I've recently been engaged on multiple fronts in a far-too-common discourse for me: comma usage. For one, there's the continual struggle with my students over the ever-more-ubiquitous comma splice (e.g., "I went to the store, the bread smelled good"), which I fear is on its way to such common usage that it's no longer even considered bad grammar.

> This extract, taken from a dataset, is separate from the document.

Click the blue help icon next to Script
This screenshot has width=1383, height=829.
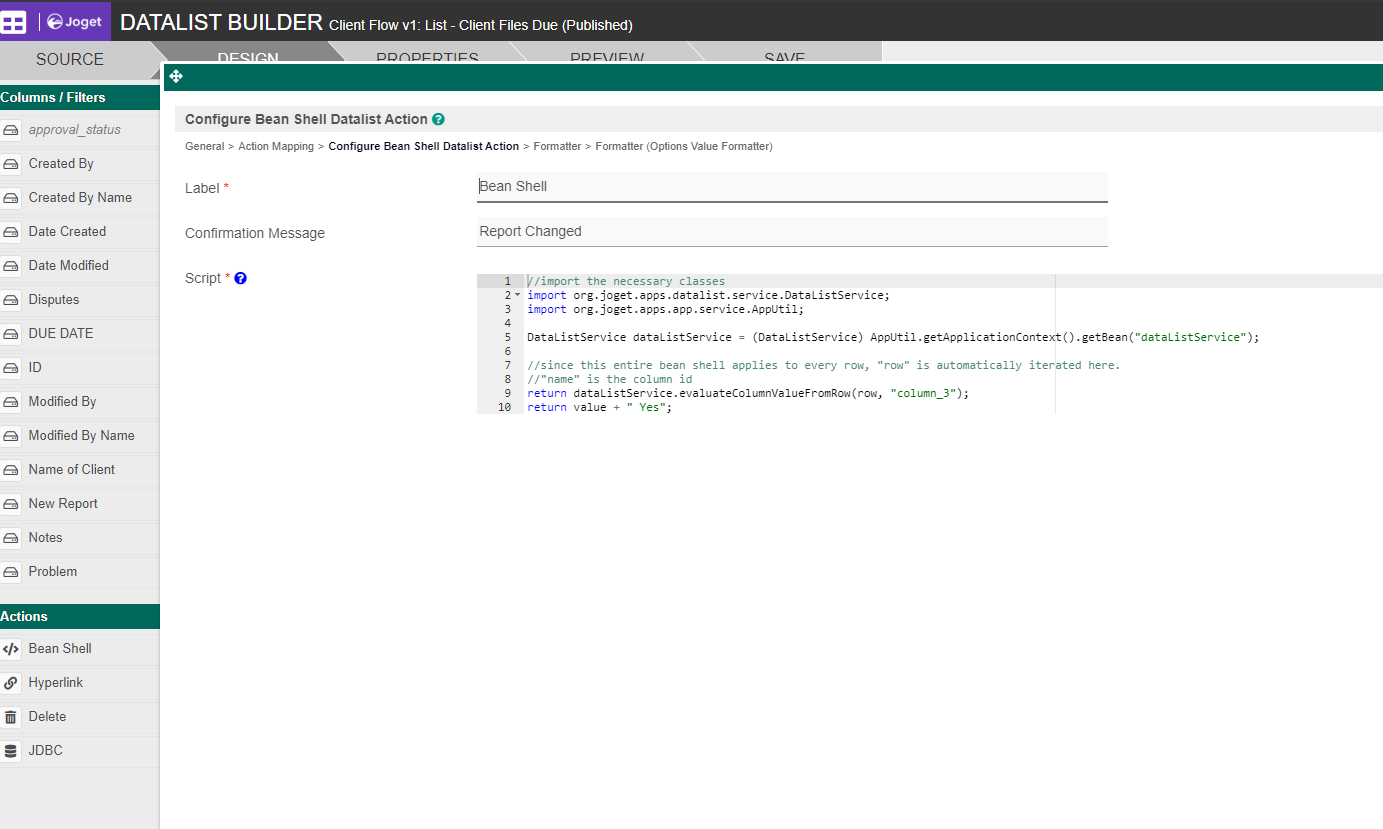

But before I seem like too much of a snob let me just say that, to my mind at least, the comma's primary function is still what it was since its inception: a time marker. Recently while critiquing my friend Cheryl Wright-Watkins's work, I found myself frequently commenting that she should remove a comma here, or add a comma there. After awhile, I felt the need to explain:

My reasoning is that the comma cues the reader to make a slight pause, sometimes because something is important, sometimes to separate words or thoughts that might get jumbled, sometimes because grammar/mechanics dictate it. I think you’re perhaps overusing the comma because you think certain points need to be held for a second, or perhaps made explicit to the reader. But you have to remember that the flipside of this is that every comma disrupts the flow of the writing, so you have to decide (in my opinion, at least) with each comma whether it’s more important to belabor a point or to keep the reader moving. This is of course a somewhat instinctive thing, and I’ll say here that I’m simply marking while reading when I feel like 1) you’re telling me to pause when I don’t want to, or 2) your pause isn’t long enough, thus the ultimate endgame: the period. (Sorry if I got a little dramatic there.)

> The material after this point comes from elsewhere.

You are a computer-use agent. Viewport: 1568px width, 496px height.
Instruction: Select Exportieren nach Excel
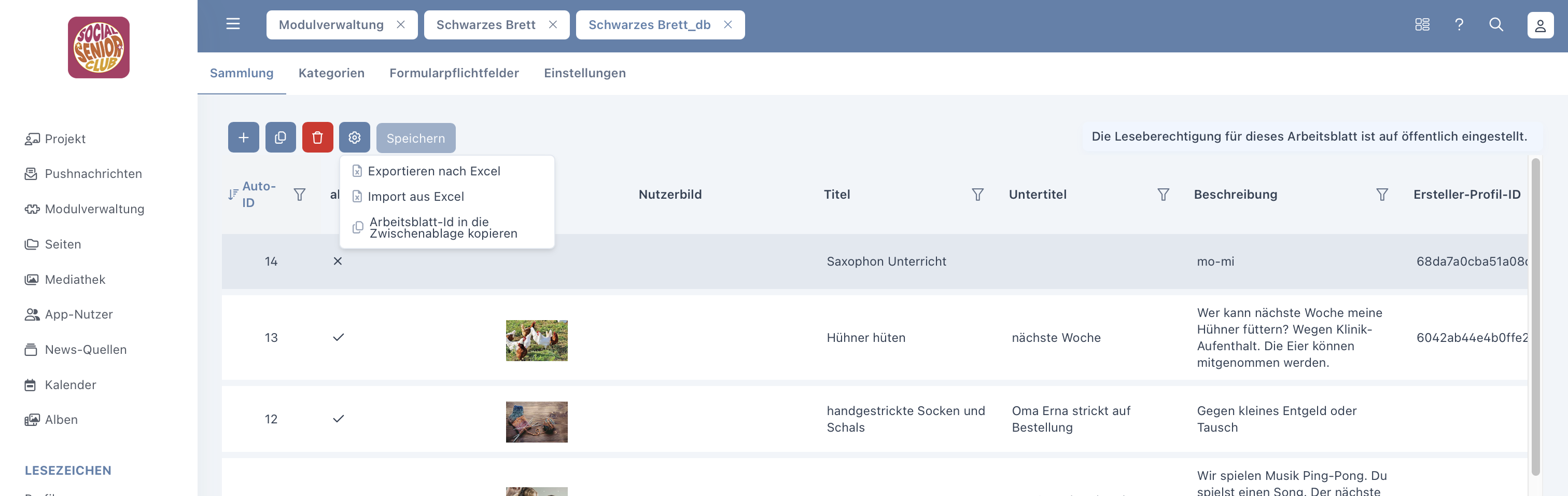click(433, 171)
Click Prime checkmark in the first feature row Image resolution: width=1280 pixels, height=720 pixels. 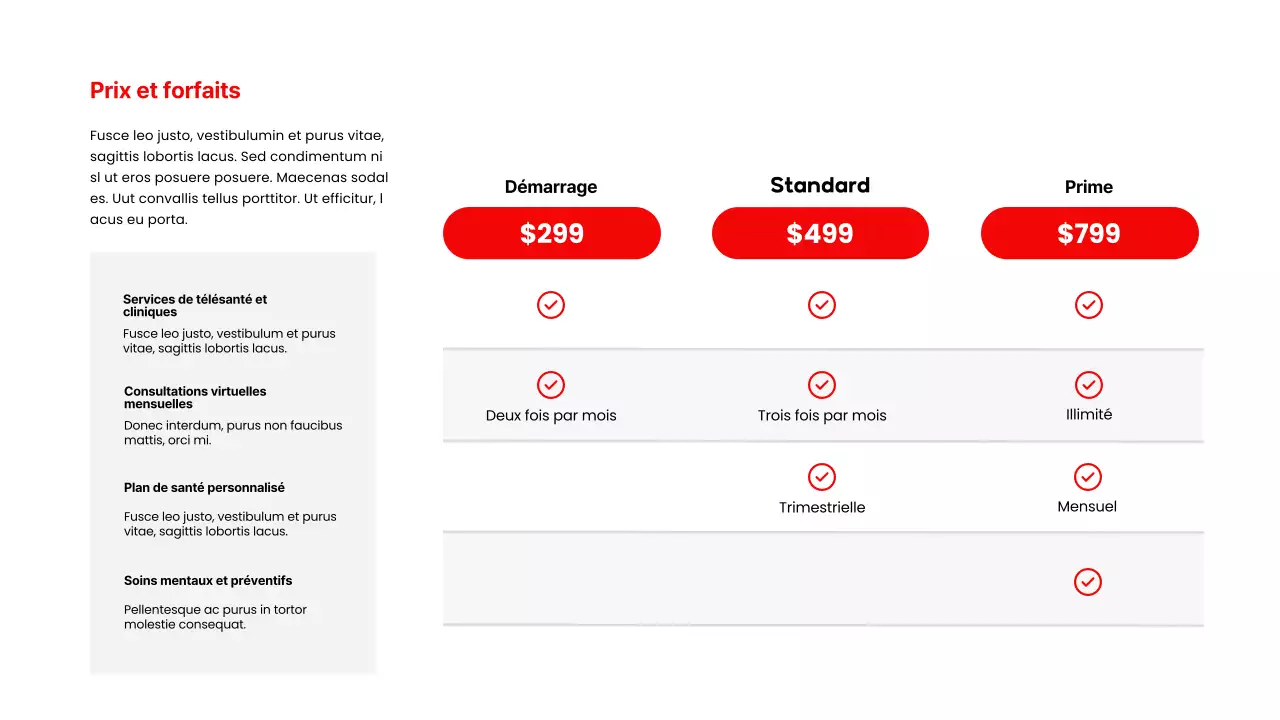(1089, 305)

My friend Richard Slade, a talented tenor with a wonderfully caustic sense of humor, wrote the following haiku to his Facebook page yesterday:

Purring cat on lap/twenty minutes til gym time/sorry cat must go

To which I couldn't help replying, with a bit of Eats, Shoots & Leaves humor:

Did you mean, "Sorry cat, must go" or "Sorry, cat must go"?

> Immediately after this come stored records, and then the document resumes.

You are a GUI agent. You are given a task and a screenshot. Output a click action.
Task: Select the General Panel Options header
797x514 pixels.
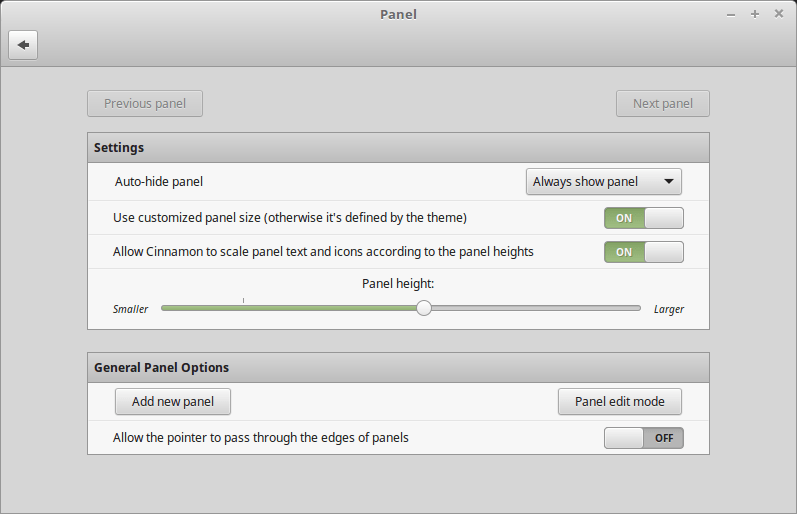(161, 367)
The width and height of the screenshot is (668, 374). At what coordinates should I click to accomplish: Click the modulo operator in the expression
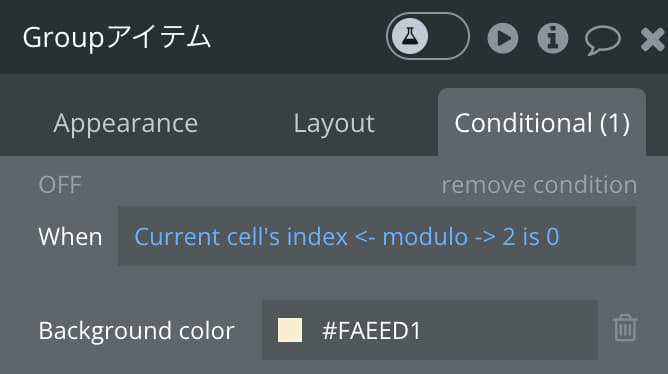click(x=425, y=236)
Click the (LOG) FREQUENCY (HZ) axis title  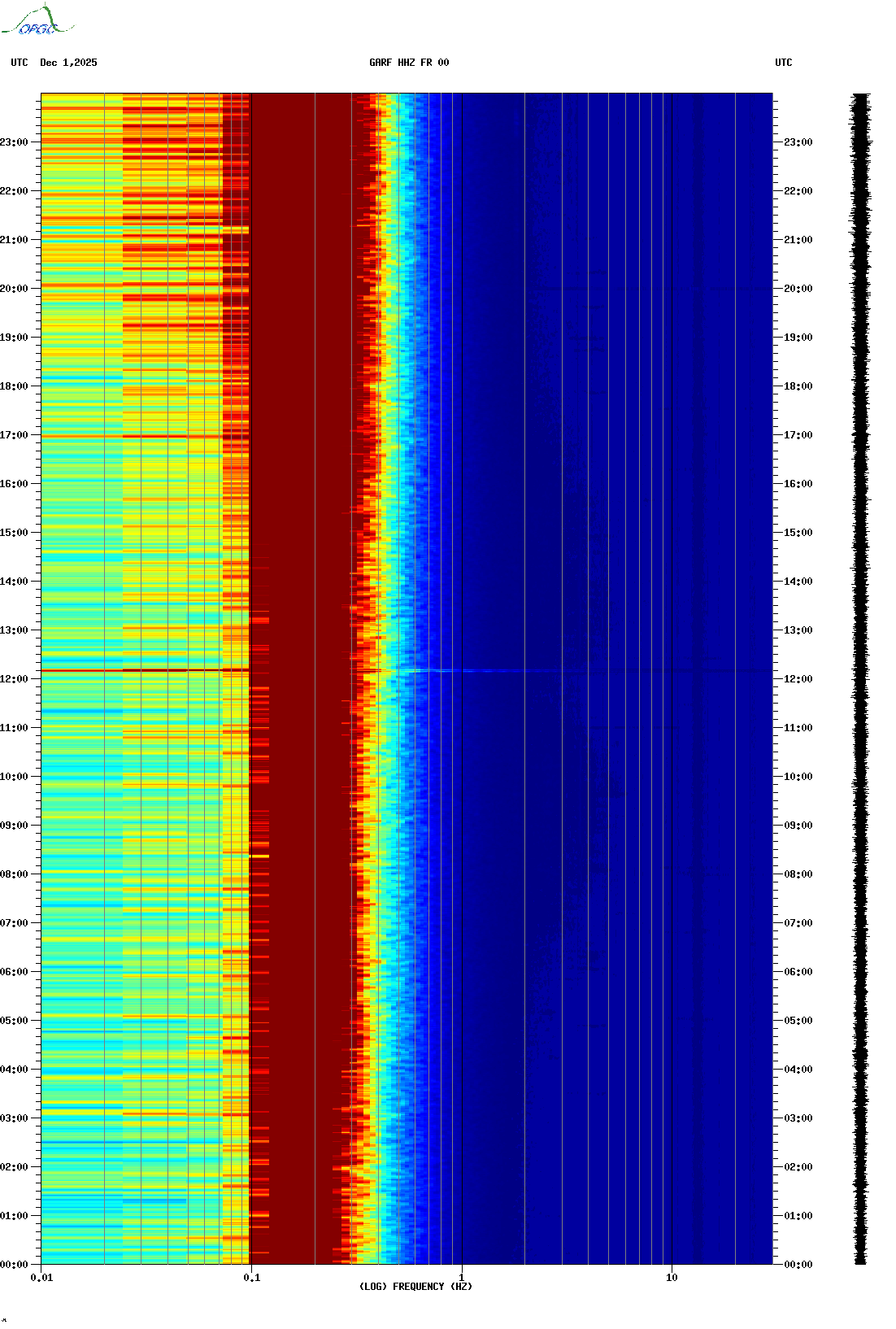click(415, 1287)
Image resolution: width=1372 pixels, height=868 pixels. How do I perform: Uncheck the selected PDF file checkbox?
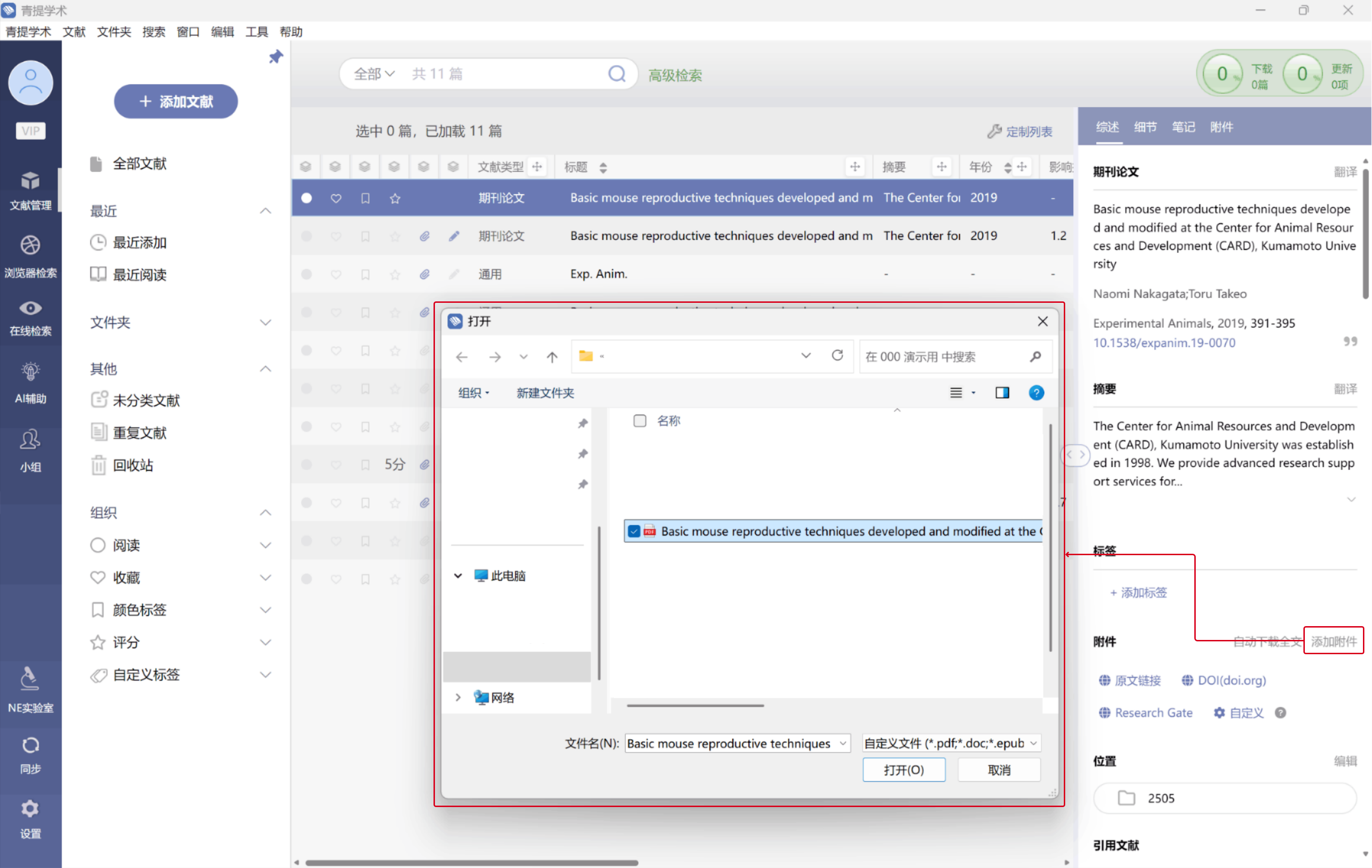(x=634, y=531)
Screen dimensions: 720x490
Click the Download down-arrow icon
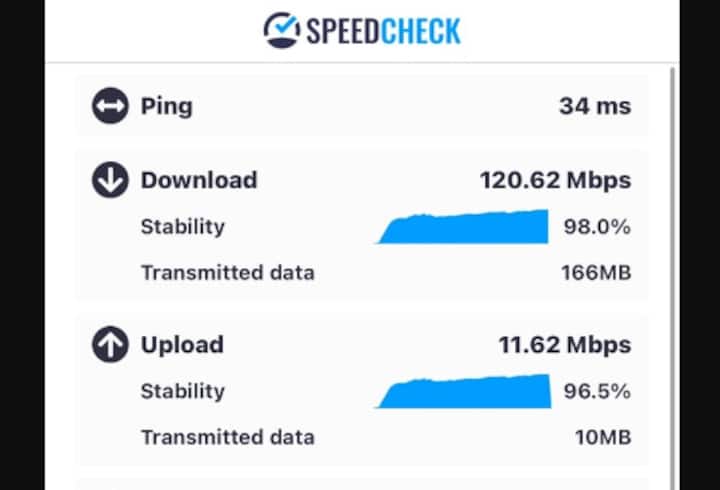110,180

And then today, Cheryl emailed me the link to a list essay (perhaps my favorite form of nonfiction) published today on McSweeney's, "The Comma from Which My Heart Hangs," an ostensible grammar lesson on comma usage that doubles as a breakup song. To wit:

4. Commas, in coordination with a conjunction, are also essential when making comparisons and contradictions. For instance:
“I’d call you cold hearted, but you’re clearly heartless,” Benjamin said.
“You might call yourself an academic, but you’re the only one who cares what you think,” she said.

This is all to say - well, not much. But just try reading that last sentence without the comma. Or - god forbid - without the dash. Did I mention how important dashes are?